## Collected data
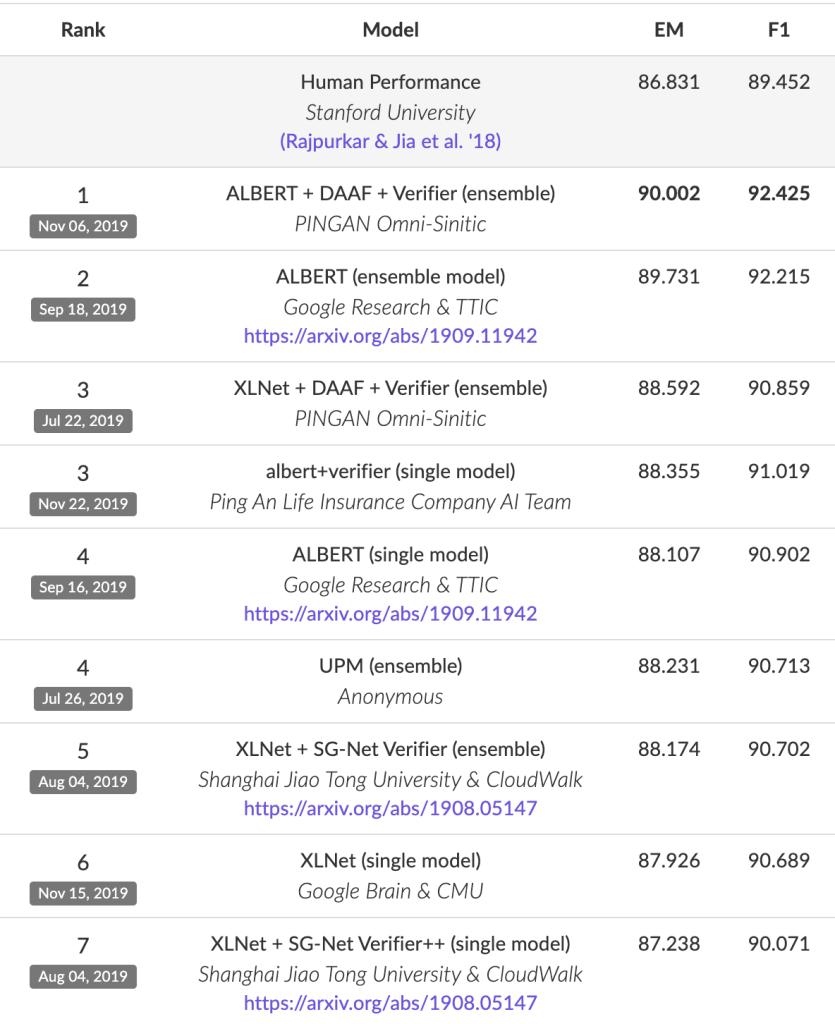The width and height of the screenshot is (835, 1024).
Task: Click the Model column header
Action: tap(390, 30)
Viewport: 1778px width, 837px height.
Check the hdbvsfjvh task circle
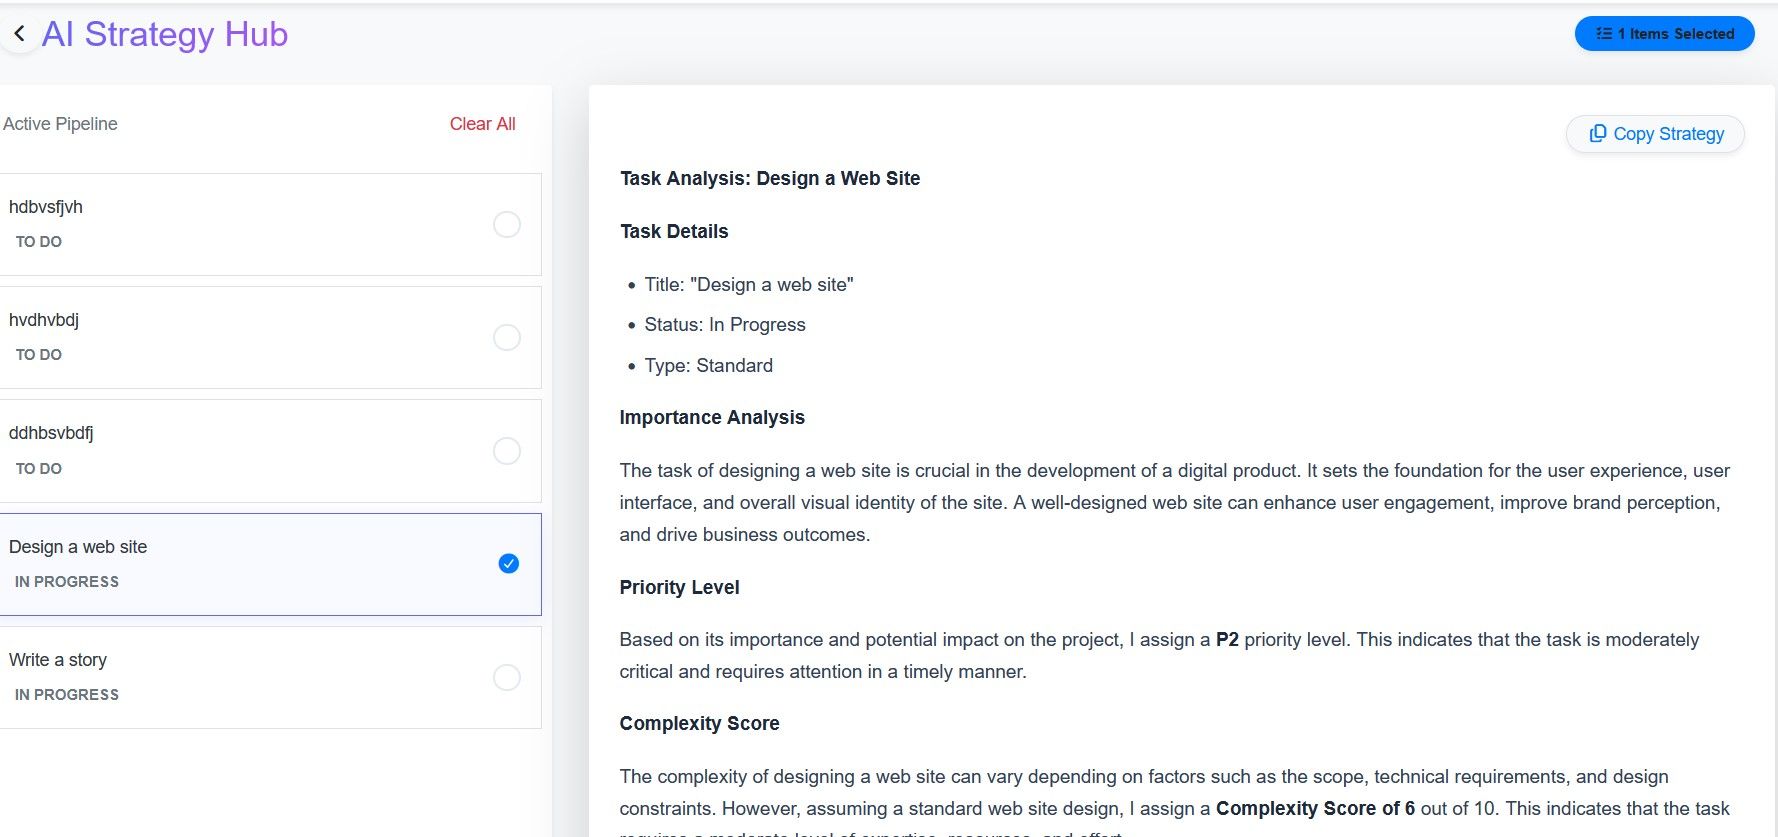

## Problem details
Please transcribe word for word the lines from the one bearing "Viewport: 1778px width, 837px height." through the last line of the records above, omitting the pictures.

## Solution below
Viewport: 1778px width, 837px height.
Check the hdbvsfjvh task circle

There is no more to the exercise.